Why do black patients with advanced kidney disease have higher levels of creatinine, a standard indicator of kidney function, than whites" Contrary to what doctors have thought, the difference may not necessarily reflect differences in muscle mass related to younger age or differences in body composition, reports a study in the July 2008 issue of the Clinical Journal of the American Society of Nephrology (CJASN).
Led by Dr Joy Hsu of University of California, San Francisco, School of Medicine, the researchers measured serum creatinine concentrations and estimated body composition in more than 3,000 dialysis patients. Doctors measure creatinine to estimate how well a patient's kidneys are functioning—a higher creatinine level is generally a sign of lower kidney function. Creatinine levels were compared for black patients versus those of other racial/ethnic groups.
As in previous studies, blacks had higher creatinine levels than non-black patients. "A widely assumed explanation for this racial difference is that black patients tend to develop end-stage kidney disease earlier than whites," Dr Hsu explains. "So blacks on dialysis tend to be younger than whites and persons of other races and ethnicities and so may have more muscle mass, and creatinine is a natural breakdown product of muscle."
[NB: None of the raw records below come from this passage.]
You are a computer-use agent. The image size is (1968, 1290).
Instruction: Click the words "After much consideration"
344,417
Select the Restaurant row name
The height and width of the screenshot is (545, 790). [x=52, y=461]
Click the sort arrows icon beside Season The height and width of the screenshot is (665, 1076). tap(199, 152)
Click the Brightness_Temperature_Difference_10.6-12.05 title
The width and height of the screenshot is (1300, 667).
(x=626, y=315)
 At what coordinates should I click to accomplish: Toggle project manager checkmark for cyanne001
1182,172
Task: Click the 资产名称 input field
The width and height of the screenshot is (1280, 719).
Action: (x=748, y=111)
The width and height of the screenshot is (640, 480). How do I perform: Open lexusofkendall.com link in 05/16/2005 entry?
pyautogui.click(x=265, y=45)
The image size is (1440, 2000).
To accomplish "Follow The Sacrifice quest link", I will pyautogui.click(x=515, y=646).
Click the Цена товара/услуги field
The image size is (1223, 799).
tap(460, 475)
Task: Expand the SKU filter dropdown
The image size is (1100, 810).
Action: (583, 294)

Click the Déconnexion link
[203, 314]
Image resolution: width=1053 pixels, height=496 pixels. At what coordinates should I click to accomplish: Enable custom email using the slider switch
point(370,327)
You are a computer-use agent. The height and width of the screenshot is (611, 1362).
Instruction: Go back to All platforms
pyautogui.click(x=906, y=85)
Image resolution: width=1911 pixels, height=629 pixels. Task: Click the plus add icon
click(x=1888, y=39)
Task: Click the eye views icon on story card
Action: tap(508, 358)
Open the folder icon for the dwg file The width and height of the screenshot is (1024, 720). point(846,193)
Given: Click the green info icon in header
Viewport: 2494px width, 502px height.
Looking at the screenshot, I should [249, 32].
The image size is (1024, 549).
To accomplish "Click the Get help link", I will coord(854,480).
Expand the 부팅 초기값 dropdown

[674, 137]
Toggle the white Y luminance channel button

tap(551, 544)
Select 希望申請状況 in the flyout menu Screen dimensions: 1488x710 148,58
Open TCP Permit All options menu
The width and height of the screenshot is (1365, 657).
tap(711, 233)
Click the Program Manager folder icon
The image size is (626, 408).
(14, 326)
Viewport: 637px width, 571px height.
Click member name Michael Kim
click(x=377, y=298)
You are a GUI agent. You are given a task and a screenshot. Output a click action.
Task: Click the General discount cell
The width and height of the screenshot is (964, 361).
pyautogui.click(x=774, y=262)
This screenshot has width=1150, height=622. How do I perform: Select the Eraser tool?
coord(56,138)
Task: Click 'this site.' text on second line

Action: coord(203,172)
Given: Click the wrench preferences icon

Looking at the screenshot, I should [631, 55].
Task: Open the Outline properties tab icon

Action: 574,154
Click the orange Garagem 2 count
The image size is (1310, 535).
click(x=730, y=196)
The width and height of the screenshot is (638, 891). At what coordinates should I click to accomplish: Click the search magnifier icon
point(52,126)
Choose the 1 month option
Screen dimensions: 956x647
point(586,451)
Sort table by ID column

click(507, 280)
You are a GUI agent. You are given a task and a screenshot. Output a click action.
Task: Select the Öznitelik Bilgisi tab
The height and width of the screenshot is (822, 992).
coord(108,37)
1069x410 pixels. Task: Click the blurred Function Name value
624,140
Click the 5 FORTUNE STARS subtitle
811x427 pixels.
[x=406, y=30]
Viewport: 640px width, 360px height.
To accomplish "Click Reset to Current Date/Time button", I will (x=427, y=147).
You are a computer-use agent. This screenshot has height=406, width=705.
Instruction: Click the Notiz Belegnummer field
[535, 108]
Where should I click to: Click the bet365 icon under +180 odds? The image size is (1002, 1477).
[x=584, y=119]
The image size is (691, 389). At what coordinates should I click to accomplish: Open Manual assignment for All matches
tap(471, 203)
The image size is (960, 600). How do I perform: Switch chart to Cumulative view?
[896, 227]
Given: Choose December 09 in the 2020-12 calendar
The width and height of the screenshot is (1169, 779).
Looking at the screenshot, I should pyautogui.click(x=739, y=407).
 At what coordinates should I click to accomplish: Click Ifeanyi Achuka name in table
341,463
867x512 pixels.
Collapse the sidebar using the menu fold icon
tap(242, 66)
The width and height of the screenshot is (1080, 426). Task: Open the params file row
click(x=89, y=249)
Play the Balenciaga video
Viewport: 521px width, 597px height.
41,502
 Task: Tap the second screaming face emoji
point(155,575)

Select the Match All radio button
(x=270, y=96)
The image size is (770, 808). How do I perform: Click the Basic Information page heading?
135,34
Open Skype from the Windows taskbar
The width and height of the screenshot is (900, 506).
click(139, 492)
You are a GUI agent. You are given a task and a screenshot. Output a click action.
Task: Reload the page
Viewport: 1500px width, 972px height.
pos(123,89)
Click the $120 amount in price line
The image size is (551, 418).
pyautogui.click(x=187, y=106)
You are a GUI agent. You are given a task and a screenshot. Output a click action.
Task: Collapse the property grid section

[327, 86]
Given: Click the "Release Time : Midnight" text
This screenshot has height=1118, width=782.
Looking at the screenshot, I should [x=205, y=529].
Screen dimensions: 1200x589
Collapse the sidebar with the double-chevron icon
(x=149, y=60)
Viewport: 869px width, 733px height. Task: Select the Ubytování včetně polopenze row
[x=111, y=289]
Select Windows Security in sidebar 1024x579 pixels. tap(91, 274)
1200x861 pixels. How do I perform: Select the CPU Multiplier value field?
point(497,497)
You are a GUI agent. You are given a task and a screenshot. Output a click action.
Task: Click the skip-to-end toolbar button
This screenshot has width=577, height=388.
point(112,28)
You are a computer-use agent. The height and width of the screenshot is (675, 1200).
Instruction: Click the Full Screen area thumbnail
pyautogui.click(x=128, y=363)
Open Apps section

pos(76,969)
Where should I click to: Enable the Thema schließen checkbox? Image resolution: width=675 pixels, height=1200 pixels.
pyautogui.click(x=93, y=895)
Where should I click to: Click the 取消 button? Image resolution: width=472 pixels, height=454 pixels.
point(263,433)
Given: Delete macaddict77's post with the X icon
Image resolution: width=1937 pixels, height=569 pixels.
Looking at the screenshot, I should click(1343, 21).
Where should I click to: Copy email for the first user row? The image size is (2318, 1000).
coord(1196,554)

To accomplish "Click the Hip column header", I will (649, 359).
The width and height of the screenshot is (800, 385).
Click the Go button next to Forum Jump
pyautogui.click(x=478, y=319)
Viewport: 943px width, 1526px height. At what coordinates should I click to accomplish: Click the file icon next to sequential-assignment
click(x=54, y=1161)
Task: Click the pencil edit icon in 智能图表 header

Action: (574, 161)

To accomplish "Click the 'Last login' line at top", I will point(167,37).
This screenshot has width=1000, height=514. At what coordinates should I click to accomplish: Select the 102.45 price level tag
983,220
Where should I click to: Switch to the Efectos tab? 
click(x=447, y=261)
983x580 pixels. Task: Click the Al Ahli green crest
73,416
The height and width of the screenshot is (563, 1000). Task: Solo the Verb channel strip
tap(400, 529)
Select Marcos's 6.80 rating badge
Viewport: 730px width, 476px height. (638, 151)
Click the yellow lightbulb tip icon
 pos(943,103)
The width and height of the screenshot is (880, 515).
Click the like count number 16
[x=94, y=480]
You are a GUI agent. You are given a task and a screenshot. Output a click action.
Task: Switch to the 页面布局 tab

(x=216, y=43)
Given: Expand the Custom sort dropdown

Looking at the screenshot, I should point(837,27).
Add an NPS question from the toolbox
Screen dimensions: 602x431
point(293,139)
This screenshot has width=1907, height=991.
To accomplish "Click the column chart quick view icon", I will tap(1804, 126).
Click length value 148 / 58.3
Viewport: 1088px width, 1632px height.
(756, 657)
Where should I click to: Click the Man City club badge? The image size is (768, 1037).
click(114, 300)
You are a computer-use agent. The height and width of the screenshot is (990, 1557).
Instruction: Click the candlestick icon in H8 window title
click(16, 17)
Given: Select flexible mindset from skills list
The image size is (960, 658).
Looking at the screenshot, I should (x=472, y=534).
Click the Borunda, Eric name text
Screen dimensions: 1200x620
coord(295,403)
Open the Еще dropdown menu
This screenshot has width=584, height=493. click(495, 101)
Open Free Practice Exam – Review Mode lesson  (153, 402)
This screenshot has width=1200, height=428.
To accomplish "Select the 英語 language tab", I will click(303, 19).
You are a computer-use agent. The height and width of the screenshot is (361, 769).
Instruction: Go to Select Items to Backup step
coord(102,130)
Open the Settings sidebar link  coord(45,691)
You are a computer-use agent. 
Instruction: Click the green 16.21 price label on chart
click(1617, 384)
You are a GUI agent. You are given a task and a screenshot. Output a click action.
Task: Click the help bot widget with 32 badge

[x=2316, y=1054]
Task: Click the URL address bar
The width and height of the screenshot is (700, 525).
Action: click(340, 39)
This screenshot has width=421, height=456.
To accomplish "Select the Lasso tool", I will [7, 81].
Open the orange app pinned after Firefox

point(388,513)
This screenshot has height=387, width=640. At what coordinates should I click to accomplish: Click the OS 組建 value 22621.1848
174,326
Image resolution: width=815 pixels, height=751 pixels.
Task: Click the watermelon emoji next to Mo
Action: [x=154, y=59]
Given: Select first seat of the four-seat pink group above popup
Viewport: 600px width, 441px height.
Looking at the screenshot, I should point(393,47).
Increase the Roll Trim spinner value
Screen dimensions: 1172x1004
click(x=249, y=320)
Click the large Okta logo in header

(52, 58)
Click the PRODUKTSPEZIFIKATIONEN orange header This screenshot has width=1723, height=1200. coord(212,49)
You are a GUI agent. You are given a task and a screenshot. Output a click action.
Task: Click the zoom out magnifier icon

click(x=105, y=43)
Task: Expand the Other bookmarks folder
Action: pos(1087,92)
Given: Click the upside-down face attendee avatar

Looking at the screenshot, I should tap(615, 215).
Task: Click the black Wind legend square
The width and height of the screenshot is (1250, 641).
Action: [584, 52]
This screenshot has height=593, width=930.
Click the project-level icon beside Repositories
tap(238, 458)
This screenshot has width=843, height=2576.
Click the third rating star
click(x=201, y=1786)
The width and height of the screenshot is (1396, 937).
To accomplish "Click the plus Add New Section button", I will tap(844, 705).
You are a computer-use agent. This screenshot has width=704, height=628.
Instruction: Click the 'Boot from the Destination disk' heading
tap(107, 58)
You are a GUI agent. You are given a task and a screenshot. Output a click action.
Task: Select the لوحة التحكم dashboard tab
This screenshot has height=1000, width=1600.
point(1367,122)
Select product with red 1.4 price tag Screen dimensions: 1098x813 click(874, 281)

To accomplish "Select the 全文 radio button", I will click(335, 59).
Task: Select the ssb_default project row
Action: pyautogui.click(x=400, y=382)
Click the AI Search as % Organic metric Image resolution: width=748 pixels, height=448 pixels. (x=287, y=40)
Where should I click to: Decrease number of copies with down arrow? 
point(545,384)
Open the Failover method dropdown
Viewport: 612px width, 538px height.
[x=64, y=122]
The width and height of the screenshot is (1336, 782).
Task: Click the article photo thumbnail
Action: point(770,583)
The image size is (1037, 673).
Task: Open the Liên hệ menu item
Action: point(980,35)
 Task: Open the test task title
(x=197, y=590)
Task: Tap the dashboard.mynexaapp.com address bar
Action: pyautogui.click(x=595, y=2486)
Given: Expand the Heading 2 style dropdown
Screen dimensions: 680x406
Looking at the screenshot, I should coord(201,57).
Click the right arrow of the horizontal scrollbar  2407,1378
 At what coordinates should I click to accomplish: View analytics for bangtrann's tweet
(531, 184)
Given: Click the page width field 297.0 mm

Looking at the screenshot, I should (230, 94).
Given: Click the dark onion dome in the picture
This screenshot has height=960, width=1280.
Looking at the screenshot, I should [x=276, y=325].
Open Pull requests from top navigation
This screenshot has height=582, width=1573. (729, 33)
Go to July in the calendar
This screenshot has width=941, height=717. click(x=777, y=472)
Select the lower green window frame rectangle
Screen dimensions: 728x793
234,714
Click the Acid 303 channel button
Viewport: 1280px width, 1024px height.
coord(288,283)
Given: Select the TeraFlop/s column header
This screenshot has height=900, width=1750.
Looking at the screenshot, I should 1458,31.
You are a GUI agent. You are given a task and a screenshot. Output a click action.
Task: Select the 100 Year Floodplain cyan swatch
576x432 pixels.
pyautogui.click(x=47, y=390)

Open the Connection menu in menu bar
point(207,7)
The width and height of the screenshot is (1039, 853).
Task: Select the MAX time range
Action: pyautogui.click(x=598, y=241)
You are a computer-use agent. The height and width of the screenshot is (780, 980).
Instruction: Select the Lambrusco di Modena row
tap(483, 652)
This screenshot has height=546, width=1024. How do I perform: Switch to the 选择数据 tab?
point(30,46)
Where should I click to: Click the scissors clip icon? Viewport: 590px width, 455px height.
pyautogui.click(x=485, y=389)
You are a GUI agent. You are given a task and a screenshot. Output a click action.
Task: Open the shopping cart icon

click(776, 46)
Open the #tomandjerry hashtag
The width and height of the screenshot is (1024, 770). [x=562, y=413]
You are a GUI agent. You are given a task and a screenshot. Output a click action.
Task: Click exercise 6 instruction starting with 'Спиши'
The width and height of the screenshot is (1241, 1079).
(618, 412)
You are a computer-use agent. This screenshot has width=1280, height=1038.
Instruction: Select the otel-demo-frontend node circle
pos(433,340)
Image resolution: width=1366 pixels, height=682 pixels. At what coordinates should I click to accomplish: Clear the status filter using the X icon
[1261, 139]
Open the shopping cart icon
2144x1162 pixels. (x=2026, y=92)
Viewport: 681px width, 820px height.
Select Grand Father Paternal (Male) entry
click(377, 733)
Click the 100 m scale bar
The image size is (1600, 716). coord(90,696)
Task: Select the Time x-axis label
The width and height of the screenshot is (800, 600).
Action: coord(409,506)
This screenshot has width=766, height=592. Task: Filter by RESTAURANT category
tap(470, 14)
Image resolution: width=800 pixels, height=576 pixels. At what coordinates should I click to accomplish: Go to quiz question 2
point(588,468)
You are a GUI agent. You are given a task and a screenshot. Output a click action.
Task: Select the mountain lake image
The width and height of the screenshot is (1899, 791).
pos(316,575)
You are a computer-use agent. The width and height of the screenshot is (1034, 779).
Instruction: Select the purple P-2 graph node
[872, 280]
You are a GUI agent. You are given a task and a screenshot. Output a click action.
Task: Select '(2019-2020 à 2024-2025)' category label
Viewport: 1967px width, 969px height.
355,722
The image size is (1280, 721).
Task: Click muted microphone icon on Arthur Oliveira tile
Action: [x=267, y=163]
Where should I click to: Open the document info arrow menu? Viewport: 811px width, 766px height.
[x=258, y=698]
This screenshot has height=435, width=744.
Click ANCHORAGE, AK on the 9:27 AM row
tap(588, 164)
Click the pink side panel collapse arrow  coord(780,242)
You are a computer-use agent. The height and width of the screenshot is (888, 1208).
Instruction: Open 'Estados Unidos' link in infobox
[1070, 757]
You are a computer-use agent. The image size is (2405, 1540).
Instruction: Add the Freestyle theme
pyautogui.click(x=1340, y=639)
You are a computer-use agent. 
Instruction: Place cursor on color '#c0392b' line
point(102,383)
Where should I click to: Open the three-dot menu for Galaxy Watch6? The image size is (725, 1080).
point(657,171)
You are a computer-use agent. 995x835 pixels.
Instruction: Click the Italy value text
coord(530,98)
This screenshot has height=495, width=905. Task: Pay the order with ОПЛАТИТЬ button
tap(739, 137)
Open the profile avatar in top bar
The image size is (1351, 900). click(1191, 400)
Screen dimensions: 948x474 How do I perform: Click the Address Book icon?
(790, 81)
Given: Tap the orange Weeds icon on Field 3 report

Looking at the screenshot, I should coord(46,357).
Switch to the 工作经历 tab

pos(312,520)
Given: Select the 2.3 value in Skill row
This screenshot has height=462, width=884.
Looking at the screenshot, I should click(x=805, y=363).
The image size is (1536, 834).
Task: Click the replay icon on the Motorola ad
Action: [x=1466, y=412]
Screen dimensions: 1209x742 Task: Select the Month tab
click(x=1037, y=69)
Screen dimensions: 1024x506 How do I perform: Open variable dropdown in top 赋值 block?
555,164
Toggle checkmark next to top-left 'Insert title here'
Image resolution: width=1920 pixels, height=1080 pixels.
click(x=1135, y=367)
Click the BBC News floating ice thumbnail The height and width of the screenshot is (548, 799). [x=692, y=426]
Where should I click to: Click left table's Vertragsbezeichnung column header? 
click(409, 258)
To test this assumption, the researchers used a technique called bioelectrical impedance analysis to estimate the patients' muscle mass. "We hypothesized that adjusting for muscle mass and related factors would eliminate or reduce the racial differences in serum creatinine level," says Dr Hsu.
However, even after adjustment, creatinine levels continued to be significantly higher for black patients. "The higher creatinine levels in black patients compared to non-black patients could not be entirely explained by differences in age, sex, body size, or muscle mass," according to Dr Hsu.
In the United States, rates of kidney disease—including end-stage renal disease (ESRD), requiring dialysis or transplantation to replace lost kidney function—are substantially higher among blacks than whites. The higher serum creatinine levels in black patients are another significant difference. "It is also unclear how this racial difference in creatinine levels is related to racial differences in kidney disease," says Dr. Hsu.
If muscle mass isn't necessarily the answer, more research will be needed to find the real reason why black patients have higher blood creatinine levels than white patients, Dr. Hsu adds. "Perhaps the answer or answers to this question will help explain why blacks are affected by progressive chronic kidney disease more so than whites."
The study, entitled "Higher Serum Creatinine Concentrations in Blacks with Chronic Kidney Disease: Beyond Nutritional Status and Body Composition," will be available online at http://cjasn.asnjournals.org/ beginning Wednesday, April 16, 2008 and in print in the July 2008 issue of CJASN.
The American Society of Nephrology (ASN) is a not-for-profit organization of 11,000 physicians and scientists dedicated to the study of nephrology and committed to providing a forum for the promulgation of information regarding the latest research and clinical findings on kidney diseases. ASN publishes the Journal of the American Society of Nephrology (JASN), the Clinical Journal of the American Society of Nephrology (CJASN), and the Nephrology Self-Assessment Program (NephSAP).